What the task requires:
Show each line of the material that contains the string "Рейтинг", copying every such line in full.

Provided material:
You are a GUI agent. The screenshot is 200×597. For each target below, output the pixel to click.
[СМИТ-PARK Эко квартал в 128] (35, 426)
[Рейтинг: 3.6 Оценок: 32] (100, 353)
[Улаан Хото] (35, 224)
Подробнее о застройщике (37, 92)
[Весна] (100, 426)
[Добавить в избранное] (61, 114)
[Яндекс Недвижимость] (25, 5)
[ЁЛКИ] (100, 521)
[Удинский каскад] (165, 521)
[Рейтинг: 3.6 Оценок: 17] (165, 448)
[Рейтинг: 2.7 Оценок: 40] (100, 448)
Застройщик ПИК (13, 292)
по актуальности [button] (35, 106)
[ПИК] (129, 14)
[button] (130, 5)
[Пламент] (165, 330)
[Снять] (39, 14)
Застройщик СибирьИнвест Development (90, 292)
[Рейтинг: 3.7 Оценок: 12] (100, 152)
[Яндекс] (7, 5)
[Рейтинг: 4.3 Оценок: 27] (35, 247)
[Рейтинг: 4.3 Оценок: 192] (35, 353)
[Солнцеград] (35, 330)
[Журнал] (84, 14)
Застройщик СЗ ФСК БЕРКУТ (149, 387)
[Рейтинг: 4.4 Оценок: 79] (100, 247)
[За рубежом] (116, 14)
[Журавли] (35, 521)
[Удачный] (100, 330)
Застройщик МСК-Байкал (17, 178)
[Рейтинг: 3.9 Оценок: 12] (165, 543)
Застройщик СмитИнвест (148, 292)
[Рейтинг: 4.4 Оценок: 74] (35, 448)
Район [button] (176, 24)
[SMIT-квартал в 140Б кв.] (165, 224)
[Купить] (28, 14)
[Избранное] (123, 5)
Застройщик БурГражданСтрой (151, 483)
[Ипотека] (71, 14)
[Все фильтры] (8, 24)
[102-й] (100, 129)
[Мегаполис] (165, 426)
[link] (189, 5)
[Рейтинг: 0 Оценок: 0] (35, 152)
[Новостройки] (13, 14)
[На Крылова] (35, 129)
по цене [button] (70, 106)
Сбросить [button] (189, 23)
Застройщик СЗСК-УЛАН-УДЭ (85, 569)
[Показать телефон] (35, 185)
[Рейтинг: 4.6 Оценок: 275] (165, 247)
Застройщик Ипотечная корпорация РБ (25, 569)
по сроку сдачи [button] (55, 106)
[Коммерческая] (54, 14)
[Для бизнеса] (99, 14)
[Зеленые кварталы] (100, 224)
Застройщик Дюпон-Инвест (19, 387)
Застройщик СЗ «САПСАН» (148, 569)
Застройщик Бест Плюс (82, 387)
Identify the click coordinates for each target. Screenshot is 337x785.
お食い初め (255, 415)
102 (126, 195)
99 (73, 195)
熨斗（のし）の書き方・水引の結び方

Complete output:
[Рейтинг: 3.6 Оценок: 32] (100, 353)
[Рейтинг: 3.6 Оценок: 17] (165, 448)
[Рейтинг: 2.7 Оценок: 40] (100, 448)
[Рейтинг: 3.7 Оценок: 12] (100, 152)
[Рейтинг: 4.3 Оценок: 27] (35, 247)
[Рейтинг: 4.3 Оценок: 192] (35, 353)
[Рейтинг: 4.4 Оценок: 79] (100, 247)
[Рейтинг: 3.9 Оценок: 12] (165, 543)
[Рейтинг: 4.4 Оценок: 74] (35, 448)
[Рейтинг: 0 Оценок: 0] (35, 152)
[Рейтинг: 4.6 Оценок: 275] (165, 247)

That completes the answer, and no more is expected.